In the meantime, there is a stir at the entrance, where one of the troupe’s leading patrons has entered as the goddess Diana, cradling a bow in her right arm. The leash in her left hand is attached to the bear ambling amiably behind her. What has the crowd shrieking and clapping, however, are the cubs—that is, the Moreton grandchildren. The smallest one is riding on the shoulders of the bear, and the rest are exuberantly tumbling about, executing handsprings and flips and other acrobatic feats.

Daniel mutters to a grey-haired, grey-eyed cardinal to his left, “Very entertaining, but do tell William minor to put Sir Sylvester’s wallet back within the hour.”

The cardinal mutters back, “I saw that too. Overconfident brat, that one. Might I borrow your blacksmith to, ah, hammer some sense into him?”

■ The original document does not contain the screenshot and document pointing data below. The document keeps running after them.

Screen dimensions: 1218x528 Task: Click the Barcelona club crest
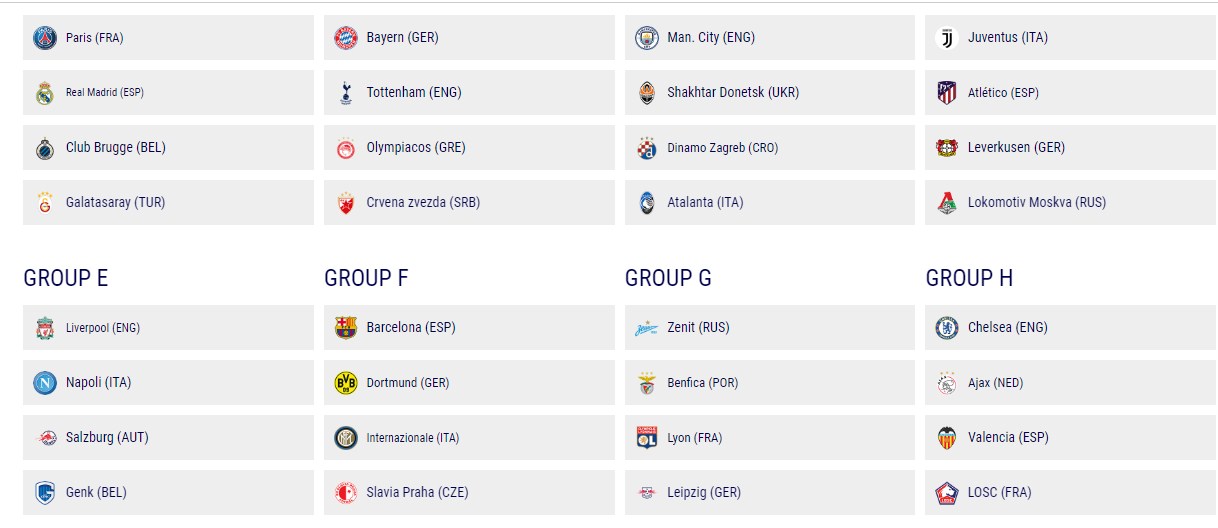pyautogui.click(x=345, y=328)
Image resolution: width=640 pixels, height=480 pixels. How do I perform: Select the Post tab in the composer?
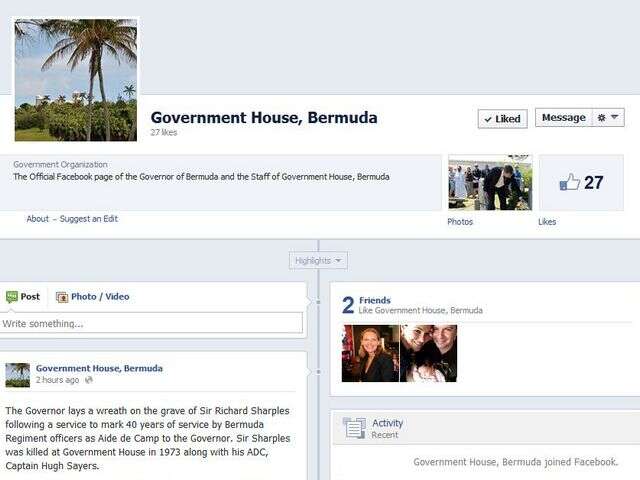(x=23, y=297)
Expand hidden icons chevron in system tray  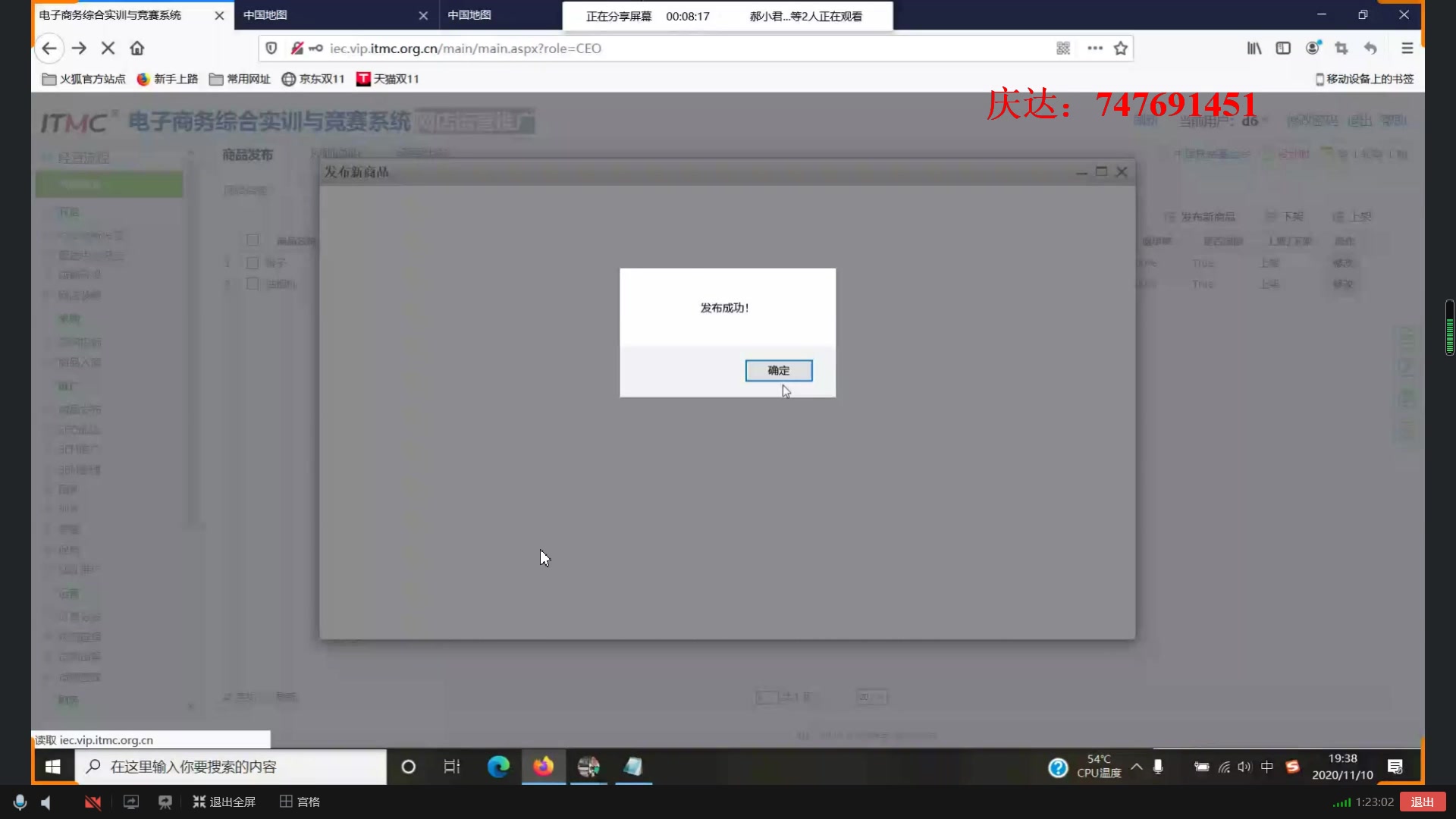(x=1136, y=767)
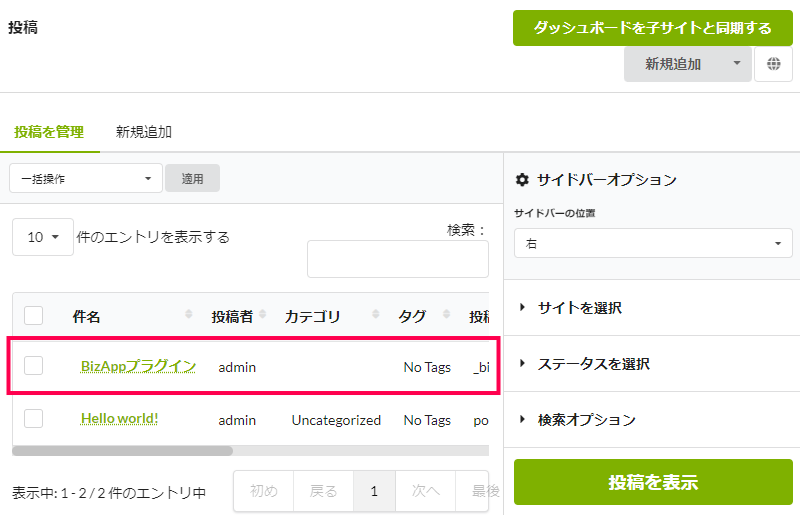Screen dimensions: 800x522
Task: Click the sidebar options gear icon
Action: coord(522,180)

Pat is smiling at the scene. The Countess of Moreton has been a friendly mentor and formidable ally, and it is always good to see her.

Fen’s gown as Queen of the Amazons is from a vaguely Elizabethan staging, with an abundance of trimmings. She tugs a ribbon free from her sleeve and loops it around Pat’s wrist.

She hears the hitch in Pat’s breath as silk strokes her skin, and savors the single blink of Pat’s eyes as she draws the ribbon tight. Daniel and Archie will not be the only couple in a near-frenzy by the time they all return home. It will be such fun to bait her love into new demonstrations of stamina.